• Les points-clés d’une organisation réussie et durable de l’utilisation agricole des boues d’épuration

- Une police des réseaux efficace pour être sûr de produire des boues propres
La maîtrise des rejets contaminants dans les réseaux est la première condition pour obtenir des boues de qualité qui seront facilement acceptées pour l’épandage.

- Une large information pour que les épandages soient clairement acceptés par tous
La plus large concertation, tant au niveau local (initiative du producteur de boues) que départemental (initiative du préfet), doit permettre à tous les acteurs de prendre position en connaissance de cause sur la pratique de l’épandage.

- Une organisation à l’échelle d’un territoire pour une harmonieuse répartition des épandages
La prise en compte des productions de boues à épandre et des parcelles disponibles doit se faire sur un territoire assez vaste (échelle cantonale, départementale, ou petite région agricole) pour répartir harmonieusement les épandages en fonction des contraintes de sols, de cultures, de surfaces utilisables... et tenir compte, bien entendu, des apports déjà existants en déjections animales.

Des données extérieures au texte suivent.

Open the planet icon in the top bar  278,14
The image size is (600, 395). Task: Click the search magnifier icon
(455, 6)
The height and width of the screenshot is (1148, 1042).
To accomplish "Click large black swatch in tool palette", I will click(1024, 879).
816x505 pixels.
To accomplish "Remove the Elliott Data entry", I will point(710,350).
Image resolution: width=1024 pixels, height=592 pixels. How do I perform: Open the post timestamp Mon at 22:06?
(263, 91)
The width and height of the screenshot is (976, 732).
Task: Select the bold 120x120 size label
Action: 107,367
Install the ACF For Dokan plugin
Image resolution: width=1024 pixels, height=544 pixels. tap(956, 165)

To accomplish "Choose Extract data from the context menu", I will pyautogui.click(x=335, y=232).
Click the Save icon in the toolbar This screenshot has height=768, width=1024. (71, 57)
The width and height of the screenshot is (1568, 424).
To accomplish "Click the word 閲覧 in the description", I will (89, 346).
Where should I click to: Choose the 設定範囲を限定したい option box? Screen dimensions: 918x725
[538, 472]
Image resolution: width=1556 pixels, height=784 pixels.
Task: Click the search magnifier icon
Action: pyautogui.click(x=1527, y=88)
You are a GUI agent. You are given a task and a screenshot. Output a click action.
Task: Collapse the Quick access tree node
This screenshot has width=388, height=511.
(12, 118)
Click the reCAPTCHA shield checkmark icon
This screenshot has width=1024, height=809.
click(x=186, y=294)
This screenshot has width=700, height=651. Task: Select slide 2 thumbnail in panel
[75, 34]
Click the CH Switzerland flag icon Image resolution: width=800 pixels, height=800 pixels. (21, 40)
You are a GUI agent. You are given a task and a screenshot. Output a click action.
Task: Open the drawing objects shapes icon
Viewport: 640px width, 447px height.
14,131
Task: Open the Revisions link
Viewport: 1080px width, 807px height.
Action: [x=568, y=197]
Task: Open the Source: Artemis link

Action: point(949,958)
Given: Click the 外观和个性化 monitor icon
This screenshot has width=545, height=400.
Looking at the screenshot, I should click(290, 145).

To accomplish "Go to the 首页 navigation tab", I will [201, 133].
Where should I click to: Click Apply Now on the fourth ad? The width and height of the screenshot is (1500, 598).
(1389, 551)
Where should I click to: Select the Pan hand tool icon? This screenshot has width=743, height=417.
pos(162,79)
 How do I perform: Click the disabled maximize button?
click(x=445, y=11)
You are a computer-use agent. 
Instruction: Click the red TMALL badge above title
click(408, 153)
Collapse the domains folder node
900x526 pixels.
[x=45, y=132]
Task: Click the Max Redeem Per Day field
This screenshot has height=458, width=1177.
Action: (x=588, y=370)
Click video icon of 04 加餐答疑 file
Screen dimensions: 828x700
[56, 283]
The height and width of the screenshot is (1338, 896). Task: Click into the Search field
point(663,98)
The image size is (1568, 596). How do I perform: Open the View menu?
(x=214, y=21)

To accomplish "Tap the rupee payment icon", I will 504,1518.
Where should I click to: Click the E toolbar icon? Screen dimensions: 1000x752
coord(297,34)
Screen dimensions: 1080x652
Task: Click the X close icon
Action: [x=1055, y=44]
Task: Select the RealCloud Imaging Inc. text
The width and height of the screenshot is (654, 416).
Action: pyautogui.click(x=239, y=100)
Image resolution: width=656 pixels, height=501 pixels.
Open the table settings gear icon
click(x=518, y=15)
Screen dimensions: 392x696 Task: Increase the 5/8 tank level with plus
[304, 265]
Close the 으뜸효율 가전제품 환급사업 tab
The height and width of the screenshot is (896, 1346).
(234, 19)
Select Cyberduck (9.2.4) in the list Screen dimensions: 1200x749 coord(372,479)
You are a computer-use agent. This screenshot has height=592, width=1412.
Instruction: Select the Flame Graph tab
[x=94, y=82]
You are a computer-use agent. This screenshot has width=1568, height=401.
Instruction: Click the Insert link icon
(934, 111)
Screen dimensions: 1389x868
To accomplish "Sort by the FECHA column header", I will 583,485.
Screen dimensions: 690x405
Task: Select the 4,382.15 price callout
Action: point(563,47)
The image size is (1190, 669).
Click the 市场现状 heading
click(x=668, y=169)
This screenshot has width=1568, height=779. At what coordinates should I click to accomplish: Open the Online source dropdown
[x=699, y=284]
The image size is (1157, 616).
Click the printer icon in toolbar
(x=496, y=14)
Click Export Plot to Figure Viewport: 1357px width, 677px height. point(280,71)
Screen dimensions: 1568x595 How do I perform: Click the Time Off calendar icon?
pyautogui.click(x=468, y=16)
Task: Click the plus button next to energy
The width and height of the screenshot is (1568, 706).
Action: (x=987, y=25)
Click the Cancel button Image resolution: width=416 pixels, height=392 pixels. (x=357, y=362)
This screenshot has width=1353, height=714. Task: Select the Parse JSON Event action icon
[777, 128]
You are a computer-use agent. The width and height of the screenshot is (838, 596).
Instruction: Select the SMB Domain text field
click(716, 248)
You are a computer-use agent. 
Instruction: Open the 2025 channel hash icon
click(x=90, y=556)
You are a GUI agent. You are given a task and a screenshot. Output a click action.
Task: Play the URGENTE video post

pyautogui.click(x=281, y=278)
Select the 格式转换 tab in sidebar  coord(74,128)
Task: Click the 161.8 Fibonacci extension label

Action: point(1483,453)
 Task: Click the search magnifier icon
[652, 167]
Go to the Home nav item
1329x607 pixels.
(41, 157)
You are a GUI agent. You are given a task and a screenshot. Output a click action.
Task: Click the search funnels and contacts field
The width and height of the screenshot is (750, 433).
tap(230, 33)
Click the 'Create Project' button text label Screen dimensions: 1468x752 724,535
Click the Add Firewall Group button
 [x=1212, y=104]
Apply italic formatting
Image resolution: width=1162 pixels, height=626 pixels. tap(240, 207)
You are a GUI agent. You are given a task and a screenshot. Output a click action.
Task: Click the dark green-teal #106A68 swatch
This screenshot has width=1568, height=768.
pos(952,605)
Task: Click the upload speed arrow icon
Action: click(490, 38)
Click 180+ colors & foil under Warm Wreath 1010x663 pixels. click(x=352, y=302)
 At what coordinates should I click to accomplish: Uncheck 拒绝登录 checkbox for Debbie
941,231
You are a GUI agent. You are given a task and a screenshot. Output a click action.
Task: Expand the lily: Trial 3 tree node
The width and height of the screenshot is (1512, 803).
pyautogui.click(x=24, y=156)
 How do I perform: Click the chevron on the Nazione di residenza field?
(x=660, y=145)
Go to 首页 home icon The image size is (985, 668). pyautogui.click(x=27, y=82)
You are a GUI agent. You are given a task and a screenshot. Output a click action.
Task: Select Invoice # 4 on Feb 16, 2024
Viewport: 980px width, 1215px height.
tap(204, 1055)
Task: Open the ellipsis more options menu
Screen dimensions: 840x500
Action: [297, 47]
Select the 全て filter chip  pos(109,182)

- Un contrôle analytique bien organisé pour garantir la connaissance des boues épandues et des sols récepteurs
Des analyses régulières sont indispensables pour connaître la qualité des boues épandues et les aptitudes des sols à les recevoir.

- Un bon raisonnement de l’épandage pour valoriser au mieux les propriétés fertilisantes des boues
Une démarche raisonnée à partir de données agronomiques précises est essentielle pour assurer de bons résultats aux cultures, satisfaire l’agriculteur et pérenniser l’épandage dans le cadre d’une agriculture durable.

- Un code de bonnes pratiques d’épandage pour que chaque intervenant fasse exactement ce qu’il doit faire
Des procédures écrites et connues de tous éviteront les hésitations et les fausses manœuvres qui pourraient être à l’origine d’incidents.

- Un responsable bien identifié pour organiser les chantiers et servir d’interlocuteur
Savoir à qui s’adresser, au niveau local (responsable unique désigné et connu) et au niveau départemental (à qui s’adresser en cas de mécontentement ?), confirme la fiabilité de l’organisation et génère la confiance.

- Un organisme indépendant valide les données fournies par le producteur de boues
Sur l’ensemble de la filière épandage, en plus de l’auto-contrôle par le responsable de l’épandage et du contrôle officiel du respect de la réglementation, il est recommandé de mettre en place une validation extérieure par un organisme indépendant.

- Une lisibilité de la situation nationale pour sensibiliser les citoyens aux efforts déployés
La connaissance de la situation nationale de l’assainissement, des difficultés rencontrées et des solutions mises en œuvre, ne peut que contribuer à faire prendre conscience à tous les citoyens des enjeux et des complexités de la préservation de l’environnement.